Do mesmo modo, não há qualquer evidência histórica de que o calvinismo tenha “fugido” das cidades ou não tenha se preocupado com missões. O calvinismo, desde o início, demonstrou forte preocupação missionária. Driscoll provalvelmente disse isso porque por bastante tempo, os lugares nos Estados Unidos aonde o calvinismo se manteve e se perpetuou foi o interior, em pequenas cidades como Grand Rapids – MI, por exemplo. Mas isso não significa que tenha sido uma opção do calvinismo americano se manter confinado ao interior, antes, provavelmente isso tenha acontecido justamente por causa da dificuldade que foi no auge do liberalismo e do evangelicalismo arminiano, o calvinismo conseguir adeptos nas grandes cidades.
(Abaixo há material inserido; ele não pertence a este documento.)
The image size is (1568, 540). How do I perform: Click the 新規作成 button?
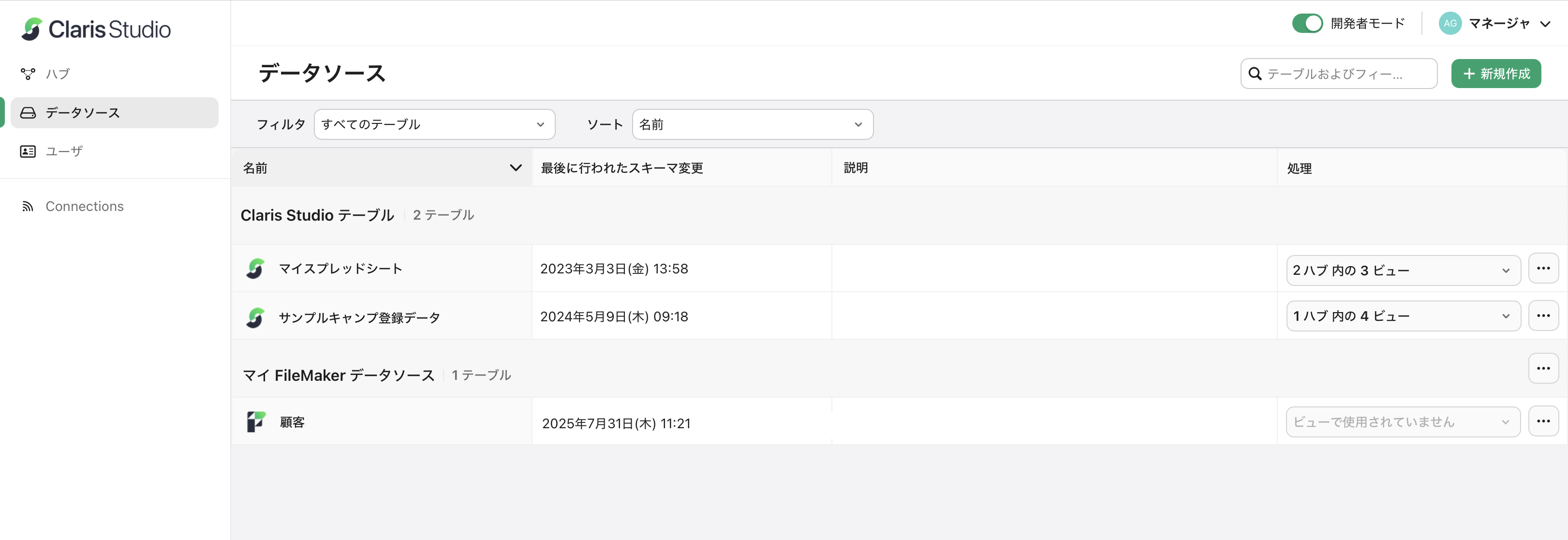coord(1495,74)
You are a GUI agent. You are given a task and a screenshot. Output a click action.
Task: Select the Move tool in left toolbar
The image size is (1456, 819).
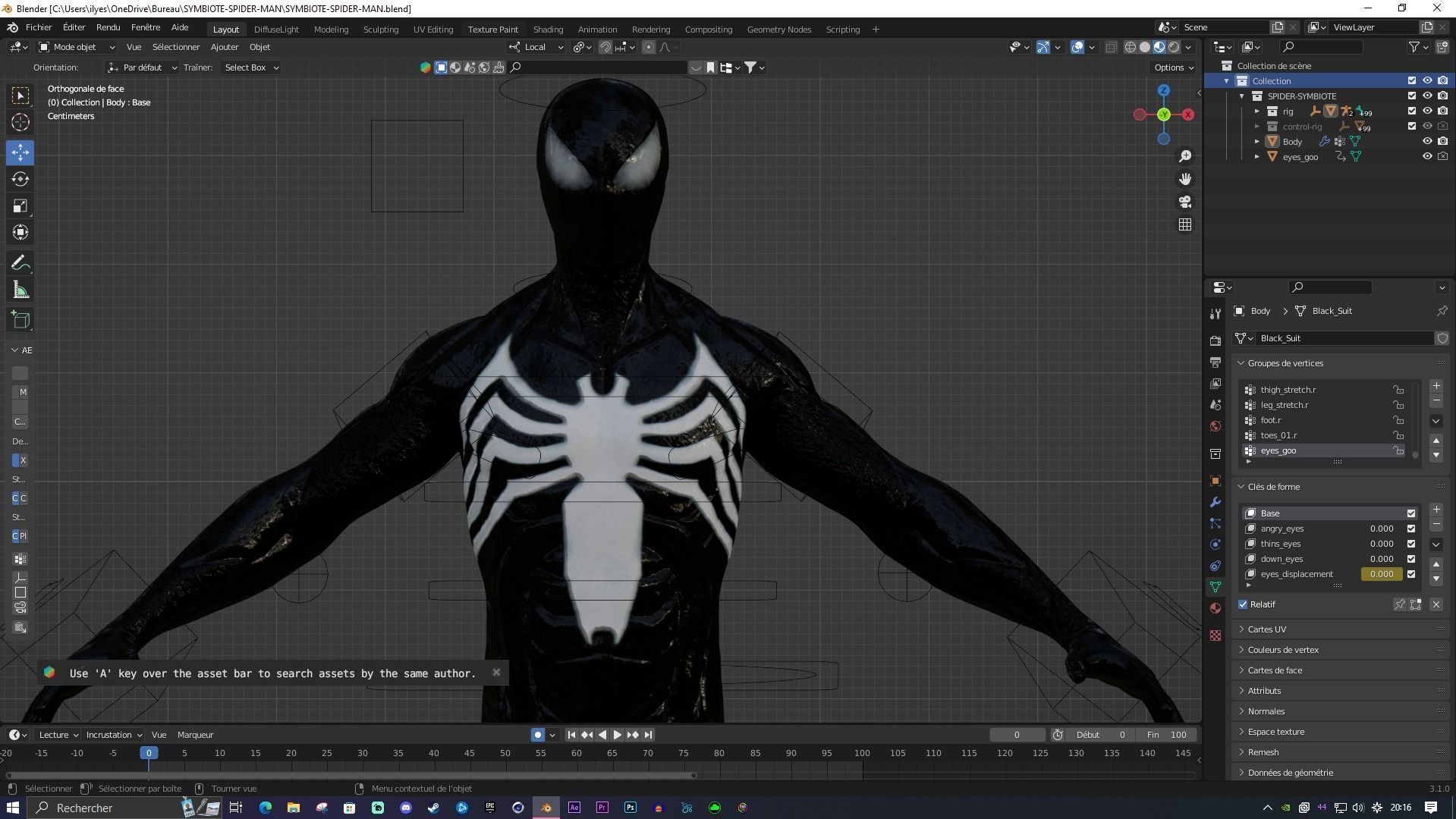[x=20, y=152]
Com relação à disputa sobre a contemporaneidade ou cessacionismo dos dons espirituais, é preciso lembrar que a preocupação de Driscoll é a de correlacionar o calvinismo com os acontecimentos do século 20, ou seja, com o surgimento do movimento pentecostal.Não faz parte do escopo desse post uma análise do movimento pentecostal, é suficiente para nós o entendimento de que entre os evangélicos há uma divisão bastante clara no que diz respeito a atuação do Espírito concedendo dons. Alguns interpretam que os dons do Espírito concedidos a partir do Pentecostes cessaram com a morte dos Apóstolos. Outros entendem que esses dons ainda estão em atividade. Driscoll está dizendo que o velho calvinismo foi cessacionista, enquanto que o novo calvinismo é continuacionista. Essa afirmação, novamente, não muito é exata.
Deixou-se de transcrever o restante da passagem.